■ JOB 1: Summarize the Green Jellÿ concert article in two sentences.
■ JOB 2: From the Green Jellÿ concert article, extract the passage starting with "As NEPA Scene" and going on through "Matter for Kids.".

■ TEXT PASSAGE:
____________________
Known for their sophomoric humor, theatrical performances, crazy costumes, and intentionally crude musicianship, Green Jellÿ will invade Scranton once again for a special Halloween concert on Saturday, Oct. 31 at The Place, a music venue inside The Marketplace at Steamtown.

As NEPA Scene reported back in June, The Place is moving from one former storefront to another in The Marketplace, so this will likely be one of the last shows in its current second-floor location, which also serves as a music school for the nonprofit Making Music Matter for Kids.

“All the way from Hollywood, California – Bill Manspeaker and his band, Green Jellÿ. There’s no better way to spend Halloween night than with this crazy man and his band of punk rock puppets,” The Place wrote on the Facebook event page.

“Also, bring the kids for an afternoon meet and greet and crafting with Bill, his cast and crew of punk rocker puppets, and our very own punk rocker crafting queen Rockin Robin. … We are honored to have Bill supporting our mission and our very own young rocker … 16-year-old Gabe Josefowicz, guitarist for Green Jellÿ, and his family. All proceeds go to Making Music Matter for Kids, Inc., a development coalition of advocate supporters building a vibrant music economy.”

Doors at The Place (300 Lackawanna Ave., Scranton) open at 8 p.m., and the show, dubbed the “Green Jellÿ Halloween Masquerade Ball,” starts at 9 p.m. The afternoon “unique sing-a-long experience” with vocalist Bill Manspeaker runs from 5 p.m.-7 p.m. Masks are required for both events.

Tickets, which are $25 for general admission, $75 for VIP Lounge access (front and side stage) and a meet and greet with soft drinks and light snacks, and $10 for the pre-show sing-a-long, are on sale now at makingmusicmatterforkids.org.

Green Jellÿ has performed in Northeastern Pennsylvania many times before, most recently at Stage West in Scranton in January. They also headlined the first night of Darkenheavy Campfest in Jermyn last year played at the Irish Wolf Pub in downtown Scranton in 2017 and 2018.

Bill Manspeaker, a resident of Kenmore, New York, formed Green Jellÿ in 1981 as Green Jellö, a four-piece comedy punk rock band. As most of the band’s members were poor musicians at the time, they billed themselves as “the world’s worst band” and emphasized bizarre theatrics, power chords, and self-deprecating humor. The name, which was suggested by a friend of the band, was chosen because the band members felt lime-flavored Jell-O was the worst Jell-O flavor, and Manspeaker believed this also reflected the band’s talents. The band changed its name due to legal pressure from Kraft Foods, who claimed that it was an infringement of their trademark. Despite the spelling difference, the new name and the old are pronounced identically.
____________________
■ GIVEN DATA:
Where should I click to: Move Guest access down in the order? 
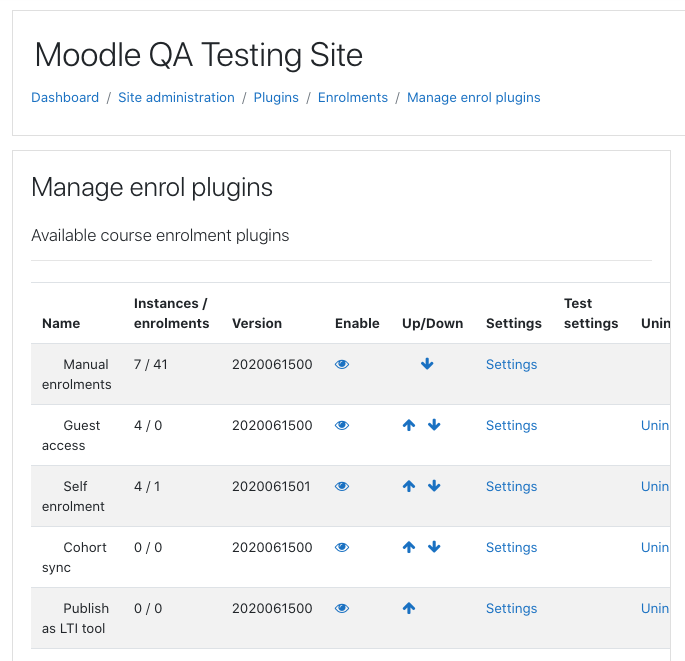(x=434, y=425)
____________________
■ FINISHED ANSWER 1: Green Jellÿ, a comedy punk rock band that Bill Manspeaker formed in 1981 as Green Jellö, will play a Halloween concert on Saturday, Oct. 31 at The Place in The Marketplace at Steamtown in Scranton, with an afternoon sing-a-long and meet and greet beforehand. All proceeds go to Making Music Matter for Kids, Inc., and tickets cost $25 for general admission, $75 for VIP Lounge access, and $10 for the pre-show sing-a-long.

■ FINISHED ANSWER 2:
As NEPA Scene reported back in June, The Place is moving from one former storefront to another in The Marketplace, so this will likely be one of the last shows in its current second-floor location, which also serves as a music school for the nonprofit Making Music Matter for Kids.